The fact that Australia is no longer willing to entertain even an ounce of interference from China is an open book and it is willing to go to any lengths to make sure that the influence of Chinese Communist Party members and sympathizers are dealt with. According to a new investigation, Chinese pro-democracy students in Australia face intimidation and fear of repercussions if they speak out on controversial matters vis a vis China and its Chinese Communist Party. Human Rights Watch discovered that such pupils in Australia felt watched, forcing them to self-censor in class.
While the Chinese embassy in Canberra strongly rejected the report on Wednesday, calling it “biased” and said that the Human Rights Watch had “decayed into a political tool for the West” and the group was “always biased on China”, the Australian government said it found the report “deeply concerning”. Following a worsening in relations between the two countries, there has been increased worry over China’s influence on local campuses in recent years. Canberra is already looking into allegations of foreign meddling.

▸ AVAILABLE DATA
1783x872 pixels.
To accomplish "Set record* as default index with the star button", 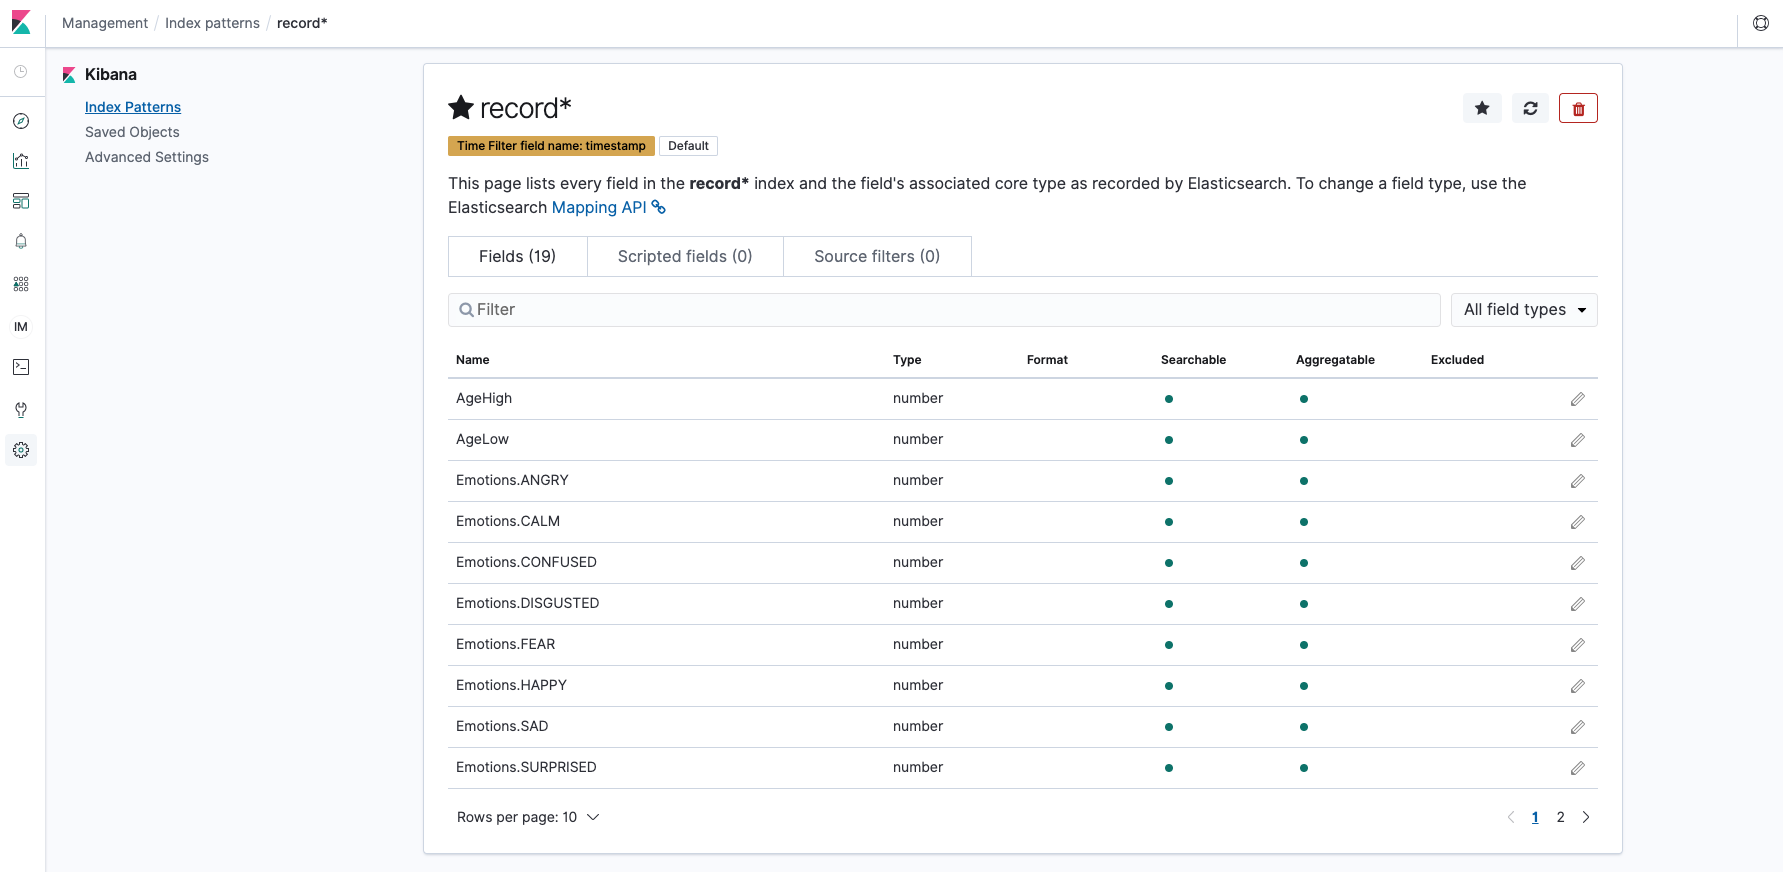I will coord(1482,108).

▸ EXERCISE SET
[A] Reproduce the passage of the article on Chinese students in Australia from "While the Chinese" up to and including "of foreign meddling.".
[B] Answer these questions from the article on Chinese students in Australia:
(i) Which group carried out the investigation into Chinese pro-democracy students?
(ii) How did the pupils feel, in a way that led them to self-censor in class?
(iii) How did the Australian government describe the report?
[C] List every phrase that the article on Chinese students in Australia puts in quotation marks.
The material above is separate from the article on Chinese students in Australia.

▸ TASK SOLUTIONS
[A]
While the Chinese embassy in Canberra strongly rejected the report on Wednesday, calling it “biased” and said that the Human Rights Watch had “decayed into a political tool for the West” and the group was “always biased on China”, the Australian government said it found the report “deeply concerning”. Following a worsening in relations between the two countries, there has been increased worry over China’s influence on local campuses in recent years. Canberra is already looking into allegations of foreign meddling.

[B]
(i) Human Rights Watch
(ii) They felt watched.
(iii) As "deeply concerning"

[C]
"biased"
"decayed into a political tool for the West"
"always biased on China"
"deeply concerning"